* _PROBLEM DESCRIPTION_
Write out every line of the data below word for word, leaving out the pictures.

* _INPUT RECORDS_
--------------------------------------------------

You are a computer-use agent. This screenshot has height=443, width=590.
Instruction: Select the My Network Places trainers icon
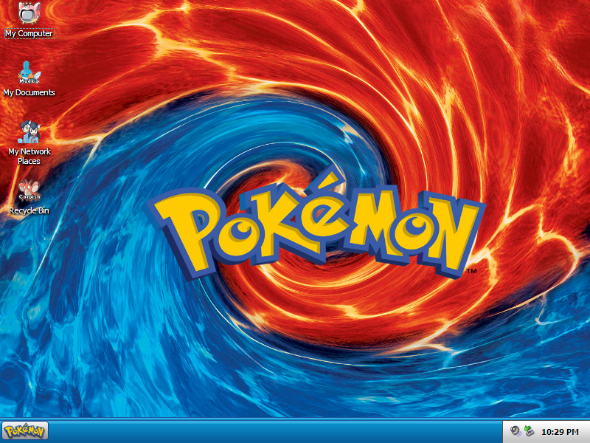coord(30,131)
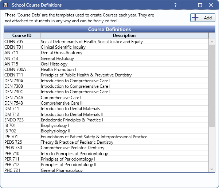Screen dimensions: 219x188
Task: Select the PER 712 course row
Action: [22, 165]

--------------------------------------------------

* _RESULT_
You are a computer-use agent. This screenshot has height=443, width=590.
Instruction: Select the My Network Places trainers icon
coord(30,131)
Screen dimensions: 219x188
Task: Select the PER 712 course row
Action: [22, 165]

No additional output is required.